The US Department of Justice (DOJ) announced on Monday, 19 May, that it has indicted five Chinese army officers on 31 counts of hacking the networks of US companies and the theft of trade secrets.
It’s not likely, however, that the accused hackers will ever be prosecuted, since China would need to extradite its own military officers to the US to face trial.
Nevertheless, the indictments send a clear message that the US won’t tolerate Chinese cyber espionage aimed at its economic interests.
The backlash from China has already begun – shortly after the DOJ’s announcement, a Chinese official denounced the allegations as unfounded and said China was withdrawing from the China-US Cyber Working Group.
According to the DOJ, the accused Chinese military hackers used access to the companies’ computers to steal information that would benefit Chinese competitors, including state-owned enterprises (SOE).
The US companies victimized by the alleged hacker attacks are Westinghouse, SolarWorld, Alcoa, US Steel, the United Steel Workers Union, and ATI.
Among the allegations are claims that the military officers targeted high-level executives with spearphishing emails to access their accounts.
In one case, the Chinese officers allegedly used emails to implant malware on a target’s computer at US Steel, in order to access information about the company that could benefit Chinese state-owned steel companies in trade disputes.
Another of the hacked companies, aluminum manufacturer Alcoa, was targeted in 2008 after Alcoa sought to enter an agreement with a Chinese SOE.
In that case, according to the DOJ, one of the indicted Chinese officers used spearphishing emails to gain access to Alcoa email accounts, after which “thousands of email messages and attachments” related to the transaction were stolen.
Alcoa has denied, however, that any “material information” was compromised, according to the Associated Press.

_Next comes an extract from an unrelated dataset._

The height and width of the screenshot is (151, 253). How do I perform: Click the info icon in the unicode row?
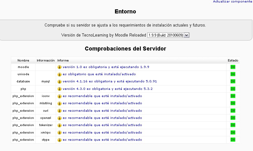click(x=60, y=74)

US Attorney General Eric Holder said the charges are the first ever against a state actor over hacking, although it’s not the first allegation of economic espionage by the Chinese military.
Perhaps in anticipation of criticism by the Chinese that the US also engages in spying, Holder said the US does not collect intelligence for the purpose of benefiting US companies or industries.
The investigation into the alleged hacking was conducted by the FBI, which has been ramping up its efforts to combat cyber crime.
FBI Director James Comey said in a prepared statement that there are many more cases involving Chinese spying on US companies.
For too long, the Chinese government has blatantly sought to use cyber espionage to obtain economic advantage for its state-owned industries.
The indictment announced today is an important step. But there are many more victims, and there is much more to be done. With our unique criminal and national security authorities, we will continue to use all legal tools at our disposal to counter cyber espionage from all sources.
China’s history of hacking
China’s history of cyber espionage is long, and not limited to attacks on US companies.
In February 2013, EADS, the European Aeronautic Defense and Space company, and German steelmaker ThyssenKrupp, claimed that their networks had been hacked by Chinese spies.
Those claims came around the same time as a report from the New York Times that it had been targeted by Chinese hackers over a period of four months.
Chinese hackers targeted the newspaper as it prepared to publish an investigation into the family of then-Chinese prime minister Wen Jiabao.
According to NBC News, former Justice Department lawyer Marc Zwillinger noted that China’s cyber espionage capabilities are formidable.
“The only computers these days that are safe from Chinese government hackers are computers that are turned off, unplugged, and thrown in the back seat of your car,” Zwillinger said.